The gelled acid pulls the color back out from the concrete in the exposed and treated areas-again in a way that is random with subtle variations.
Acid is not the most pleasant material to work with and you must take precautions and get lots of ventilation going, but it’s a standard finish for decorative concrete and MAN it’s gorgeous!! Special thanks to Melissa and Richard for their help with this project. We actually were able to get through this in a few hours. This type of pattern would typically be used on a vertical wall surface, but the stripe effect on the floor really looks quite nice and makes the room seem a little bigger as well!
Speaking of concrete!
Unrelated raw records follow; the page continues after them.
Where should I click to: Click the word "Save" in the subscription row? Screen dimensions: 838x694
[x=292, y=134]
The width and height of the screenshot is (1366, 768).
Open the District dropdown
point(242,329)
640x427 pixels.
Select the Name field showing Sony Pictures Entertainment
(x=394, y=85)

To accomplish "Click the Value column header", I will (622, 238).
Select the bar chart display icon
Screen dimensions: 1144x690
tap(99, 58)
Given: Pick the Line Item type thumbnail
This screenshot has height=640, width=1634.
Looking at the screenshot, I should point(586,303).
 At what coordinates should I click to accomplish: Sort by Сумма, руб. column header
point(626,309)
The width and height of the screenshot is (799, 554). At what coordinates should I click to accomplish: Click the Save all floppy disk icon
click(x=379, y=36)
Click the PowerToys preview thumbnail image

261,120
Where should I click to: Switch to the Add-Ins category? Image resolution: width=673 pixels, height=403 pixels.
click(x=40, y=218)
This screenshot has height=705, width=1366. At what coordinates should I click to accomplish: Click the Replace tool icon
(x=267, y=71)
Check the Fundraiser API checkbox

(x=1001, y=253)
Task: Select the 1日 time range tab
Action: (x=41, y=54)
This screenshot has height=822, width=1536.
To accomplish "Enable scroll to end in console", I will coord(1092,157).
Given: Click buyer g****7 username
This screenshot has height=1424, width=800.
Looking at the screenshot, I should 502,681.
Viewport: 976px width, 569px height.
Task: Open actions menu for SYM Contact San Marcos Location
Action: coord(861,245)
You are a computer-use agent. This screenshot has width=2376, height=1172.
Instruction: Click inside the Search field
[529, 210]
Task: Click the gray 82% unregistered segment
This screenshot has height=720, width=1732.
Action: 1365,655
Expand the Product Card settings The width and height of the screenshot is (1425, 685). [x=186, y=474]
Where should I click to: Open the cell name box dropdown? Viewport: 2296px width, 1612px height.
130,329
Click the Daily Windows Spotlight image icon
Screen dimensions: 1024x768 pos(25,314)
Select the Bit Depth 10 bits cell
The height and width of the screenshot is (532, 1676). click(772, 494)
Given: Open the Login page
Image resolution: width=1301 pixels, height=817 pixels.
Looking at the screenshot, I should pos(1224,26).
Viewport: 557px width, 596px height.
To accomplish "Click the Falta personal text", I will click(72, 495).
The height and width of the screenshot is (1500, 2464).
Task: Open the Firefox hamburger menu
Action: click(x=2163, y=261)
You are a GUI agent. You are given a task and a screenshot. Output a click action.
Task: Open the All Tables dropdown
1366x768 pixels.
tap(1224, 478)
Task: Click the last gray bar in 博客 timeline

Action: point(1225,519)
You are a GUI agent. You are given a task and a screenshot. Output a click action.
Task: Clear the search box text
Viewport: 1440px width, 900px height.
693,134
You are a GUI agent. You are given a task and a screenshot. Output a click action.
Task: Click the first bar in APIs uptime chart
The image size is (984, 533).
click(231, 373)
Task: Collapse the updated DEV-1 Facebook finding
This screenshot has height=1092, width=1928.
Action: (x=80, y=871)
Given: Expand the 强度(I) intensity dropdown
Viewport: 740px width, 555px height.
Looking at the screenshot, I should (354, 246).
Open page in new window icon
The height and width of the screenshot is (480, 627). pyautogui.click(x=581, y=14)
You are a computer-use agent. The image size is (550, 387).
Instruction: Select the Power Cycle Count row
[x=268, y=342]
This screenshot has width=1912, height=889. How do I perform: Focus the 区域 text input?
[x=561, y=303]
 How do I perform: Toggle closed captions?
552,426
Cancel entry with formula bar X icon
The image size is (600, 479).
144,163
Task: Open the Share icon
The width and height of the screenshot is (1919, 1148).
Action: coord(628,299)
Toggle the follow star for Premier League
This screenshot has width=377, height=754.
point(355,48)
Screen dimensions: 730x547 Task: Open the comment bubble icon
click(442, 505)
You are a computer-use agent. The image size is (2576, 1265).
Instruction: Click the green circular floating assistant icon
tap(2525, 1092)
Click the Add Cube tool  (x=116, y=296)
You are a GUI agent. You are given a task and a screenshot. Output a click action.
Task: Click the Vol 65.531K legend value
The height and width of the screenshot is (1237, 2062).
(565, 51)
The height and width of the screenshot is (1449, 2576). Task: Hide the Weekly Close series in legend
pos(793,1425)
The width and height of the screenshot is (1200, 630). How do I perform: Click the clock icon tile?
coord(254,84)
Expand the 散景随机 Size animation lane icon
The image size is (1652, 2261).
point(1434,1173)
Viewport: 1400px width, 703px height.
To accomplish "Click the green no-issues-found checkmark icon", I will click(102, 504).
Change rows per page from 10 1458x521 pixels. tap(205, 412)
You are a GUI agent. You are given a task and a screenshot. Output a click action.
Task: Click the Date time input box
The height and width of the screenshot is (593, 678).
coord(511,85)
Please check out this post from my Artofliving blog about our weekend wine country trip with the fabulous Bob Harris and Bob and Lee Ann’s harley ride across the country to raise money for Breast Cancer Research.
February 7th, 2008
Your’e familiar with the K.I.S.S method? Keep it simple stupid! That just doesn’t seem to fly around here. Wow, it would have been SO easy to just stencil a nice simple border design around the edges of the hardwood floor in my office. That way, I might actually be WRITING this from a real office instead of setting up a makeshift desk out in the hallway. But no-o-o-o, I had to fall in love with this classic, historical oriental design and the challenge of actually being able to do something with it! We decided to make it work with our Modello Marquetry Masking System, wherein we just weed a portion of the design to start and then remove certain elements for certain colors and apply stain in a sequence of layers. Well, I think it took a month or so just to get the design to work, cut correctly and fit together properly, but Lauren and Miguel came through and guess what? It works!! It’s not actually DONE yet, but I feel so thrilled that we’ve gotten through the hardest part (getting it to work and getting it laid down) that I feel compelled to share…..
Here is the design in all its dizzying glory being puzzle-pieced together and how it looks tonight whilst awaiting the first layer of stain.
Just so you have an idea WHY I even wanted to do this in the first place, here are the color samples I did. Each one was colored and weeded a little differently. Can you see?? Can you find Waldo? If you do, I’ll give you a million dollars. No kidding!